PART 1

Dear Parents,

Our time together this month will be on helping your teen develop a personal devotional life. The video this month focuses on how it’s more important than ever for teens to establish their own life-long spiritual path. If teens can develop healthy spiritual rhythms now, they will be more likely to continue them as they head into adulthood.

Below are a few tips for helping your pre-teen or teen develop their own time with God.

  1. Encourage your teen in making their quiet time “real.” Teens today are tired of anything fake. They are faced with pressures, worries, and fears that go beyond what this generation of adults has ever faced. Superficial, surface-y devotionals simply won’t meet their needs. They long for the hard truth, unexpurgated, because that’s what they face every day of their life. Come alongside your teen to help them figure out how to make their time with the Lord effective and purposeful, and time that will help them deal with the pressures of life.
  2. Model quiet time with the Lord. Does your pre-teen or teen see you spending time with Jesus? If you aren’t spending time with the Lord, and your teen knows it, they will be quick to brush off your encouragement for them to spend time alone with God. If you don’t spend daily time with Jesus, start now.
  3. Steer your pre-teen toward resources that will meet them where they are at. Keep in mind they live in a digital generation. If reading a devotional online will keep them focused and engaged, and if they will do that before reading a hard copy, that’s okay. There are amazing resources out there, including Good Morning Girls and Good Morning Guys—an amazing online Bible study where participants read through the Bible one chapter at a time.

We are praying for you and your family. Helping your teen develop a personal devotional life is one of the best legacies you can leave, and one they will carry with them into adulthood.

Please check out this month's video below.

 

We are in this together!

The NAC USA Family Ministry Team


 

PART 2


Hello again!

Let’s spend a bit more time considering how you can help your teen develop a personal devotional life. We talked in this month’s video about how Jesus often “withdrew to lonely places and prayed” (Luke 5:16). There are many times Jesus modeled the necessity of pulling away from the crowds to be alone with His Father.

This is a concept that, if you can help your teen to grasp it, will help them in every area of their life—both now and when they are adults. Why is it so important to spend time alone with God?

Spending time alone with God changes perspective. Your teen battles so many influences each day. Some are good, but some are not so good. Even the most confident teen will battle periods of low self-esteem or low self-worth. They are constantly facing judgment from the world, whether it is from friends, their teacher’s grade book, or on the athletic field.

Encourage your teen to find time to be with God and in His Word so that their “scoreboard” is the right one.
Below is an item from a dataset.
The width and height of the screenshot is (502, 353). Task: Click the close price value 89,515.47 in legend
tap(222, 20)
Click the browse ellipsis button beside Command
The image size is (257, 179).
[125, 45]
Who does God say they are? What does He think of them? Because the enemy will speak untruths in their ear the minute they step out the front door, it’s important for them to get in the habit of coming back to God to be filled up with what is truth.

Rather than telling your teen this, share with them this is why you spend time with God. Bring in personal examples from your life where you feel insignificant or unworthy, and how reading what God says about you shifts your perspective. Share with him or her how you must do this daily, because those untruths hit you every day. Approaching your teen in this way will have more of an impact and create a longing for spending time with God rather than feeling pressured that they have to.

Don’t be frustrated, however, if nothing happens. Be patient and pray; God longs for your teen to spend time with Him more than you long for your teen to spend time with Him! Ask God to continue to “woo” your son or daughter. He hears your prayers.

We are in this together! We are praying for your child that God will be a source of strength and truth for him or her.